Namun, sistem patroli ternyata tidak berlaku di areal lahan petani di Kota Kediri. Pemilik justru tidak khawatir dan merasa tidak perlu patroli dan merasa aman dengan tanaman bawang putihnya yang siap panen.
Yahya Bahri, salah seorang petani bawang merah di Kelurahan Singonegaran, Kecamatan Pesantren, Kota Kediri mengatakan selama ini tidak pernah mendengar adanya pencuri yang merampok hasil tanaman petani.
"Saya merasa aman, jadi tidak perlu dijaga," ucapnya singkat.
Luas lahan yang ia tanami hanya sekitar 70 ru ( 1 ru = 2,75 meter persegi). Dari luas lahan itu, ia menyebar sekitar 600 kilogram bibit bawang merah. Masih lebih sedikit jika dibandingkan dengan luas lahan itu.
Menurut dia, sengaja ditanam bibit sedikit. Ia ingin mencoba sistem tumpangsari dengan tanaman cabai. Hasilnya, untuk saat ini tidak mengecewakan. Tanaman bawang merah dan cabainya berkembang cukup bagus, kendati ditanam saat musim hujan.
Ia pun berbagi resep tanamannya dengan memerhatikan pola tanam dan memberikan obat. Yang utama, obat untuk mengantisipasi perkembangan jamur dan untuk perkembangan tanaman. Selain itu, untuk bedeng juga diupayakan lebih tinggi dengan ukuran lebar 120 centimeter dan tinggi sekitar 40 centimeter.
"Sejauh ini hasilnya bagus, dan ini siap panen. Ini menunggu satu pekan lagi," ujarnya.
Belum Tanam Raya
Stok bawang merah di Tanah Air saat ini memang masih minim. Hal itu disebabkan, saat ini masih belum memasuki musim tanam raya bawang merah. Untuk bawang putih pun, saat ini lebih banyak mengandalkan impor. Hal itu juga terjadi di sentra tanaman hortikultura bawang merah, di Kabupaten Nganjuk. Penyebabnya karena saat ini belum panen raya.

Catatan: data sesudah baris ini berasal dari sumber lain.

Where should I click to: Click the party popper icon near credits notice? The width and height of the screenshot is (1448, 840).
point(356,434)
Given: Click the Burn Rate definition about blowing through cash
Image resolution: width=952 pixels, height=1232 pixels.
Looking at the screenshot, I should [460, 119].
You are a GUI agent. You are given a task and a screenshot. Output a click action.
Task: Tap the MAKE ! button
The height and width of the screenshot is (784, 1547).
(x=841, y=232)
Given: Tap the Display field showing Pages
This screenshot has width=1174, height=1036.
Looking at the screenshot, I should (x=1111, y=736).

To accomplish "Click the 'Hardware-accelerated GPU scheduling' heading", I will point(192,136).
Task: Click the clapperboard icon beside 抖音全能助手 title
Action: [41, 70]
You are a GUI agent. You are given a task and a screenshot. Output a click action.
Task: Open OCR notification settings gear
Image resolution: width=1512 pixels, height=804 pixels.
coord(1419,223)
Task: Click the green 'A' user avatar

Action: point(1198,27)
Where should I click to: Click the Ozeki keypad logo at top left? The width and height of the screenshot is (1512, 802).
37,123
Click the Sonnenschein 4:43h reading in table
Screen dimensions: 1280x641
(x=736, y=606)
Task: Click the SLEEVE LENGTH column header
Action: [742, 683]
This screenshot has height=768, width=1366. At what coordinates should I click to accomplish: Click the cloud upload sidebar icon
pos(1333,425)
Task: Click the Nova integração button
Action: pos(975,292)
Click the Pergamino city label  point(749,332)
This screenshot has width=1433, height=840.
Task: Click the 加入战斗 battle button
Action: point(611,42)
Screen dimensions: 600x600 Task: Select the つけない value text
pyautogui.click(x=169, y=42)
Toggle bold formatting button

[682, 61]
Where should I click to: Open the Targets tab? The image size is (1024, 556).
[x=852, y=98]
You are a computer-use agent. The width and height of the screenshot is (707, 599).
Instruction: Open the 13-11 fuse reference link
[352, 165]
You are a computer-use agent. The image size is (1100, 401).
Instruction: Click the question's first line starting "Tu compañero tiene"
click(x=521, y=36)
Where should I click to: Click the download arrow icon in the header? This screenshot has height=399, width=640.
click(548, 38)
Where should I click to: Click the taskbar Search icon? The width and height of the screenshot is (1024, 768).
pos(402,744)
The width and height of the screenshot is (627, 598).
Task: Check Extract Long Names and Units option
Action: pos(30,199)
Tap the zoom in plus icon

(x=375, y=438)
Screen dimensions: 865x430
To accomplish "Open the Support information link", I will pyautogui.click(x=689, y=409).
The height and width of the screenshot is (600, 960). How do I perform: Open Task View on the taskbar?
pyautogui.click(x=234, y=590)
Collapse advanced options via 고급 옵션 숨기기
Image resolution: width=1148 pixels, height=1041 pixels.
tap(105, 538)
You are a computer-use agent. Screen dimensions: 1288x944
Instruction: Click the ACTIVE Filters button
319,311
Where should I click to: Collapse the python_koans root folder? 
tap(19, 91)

Kepala Bidang Hortikultura Dinas Pertanian Kabupaten Nganjuk Achmad Zakin mengatakan saat ini memang belum waktu yang tepat untuk tanam raya bawang merah. Biasanya, tanam raya akan dimulai pada Mei-Juni, mengingat saat itu cuaca cukup aman untuk tanam bawang.
"Nanti sekitar 60 hari baru panen," ungkapnya.
Ia mengatakan luas lahan bawang di Kabupaten Nganjuk mencapai 10.200 hektare yang tersebar di lima kecamatan yaitu di Wilangan, Bagor, Rejoso, Sukomoro, dan Gondang.
Sebenarnya, kata dia, saat ini petani sudah mulai uji coba agar lahan mereka bisa ditanami bawang sepanjang musim. Sebab, tanaman bawang putih selama ini tidak tahan jika terlalu lama terendam air, membuat tanaman menjadi busuk.
Untuk bibit, terdapat beberapa jenis yang biasa ditanam baik lokal maupun impor, yaitu jenis "Bauchi" (lokal), "Thailand", dan "Philip" di mana keduanya produk impor. Untuk saat ini, para petani di Nganjuk mencoba untuk mengembangkan bibit jenis "Manunjung" (lokal) yang diklaim mampu tahan saat musim hujan. Jenis Thailand dan Philip selama ini tahan pada saat kemarau, tapi tidak saat hujan.
Achmad menyebut produksi bawang merah asal Kabupaten Nganjuk cukup tinggi setiap tahunnya. Daerah ini menjadi salah satu daerah utama di Jatim sebagai penghasil bawang merah. Produktivitasnya sekitar 16 ton per hektare.
Namun, kata dia, untuk saat ini belum masuk waktu tanam raya bawang ataupun panen raya bawang. Para petani masih enggan tanam bawang, mengingat risikonya tinggi.
Pun jika ada petani tanam, dia sudah siap menanggung risiko tinggi dengan situasi yang terus hujan seperti ini. Saat ini, terdapat laporan lahan yang ditanami bawang dan terkena banjir.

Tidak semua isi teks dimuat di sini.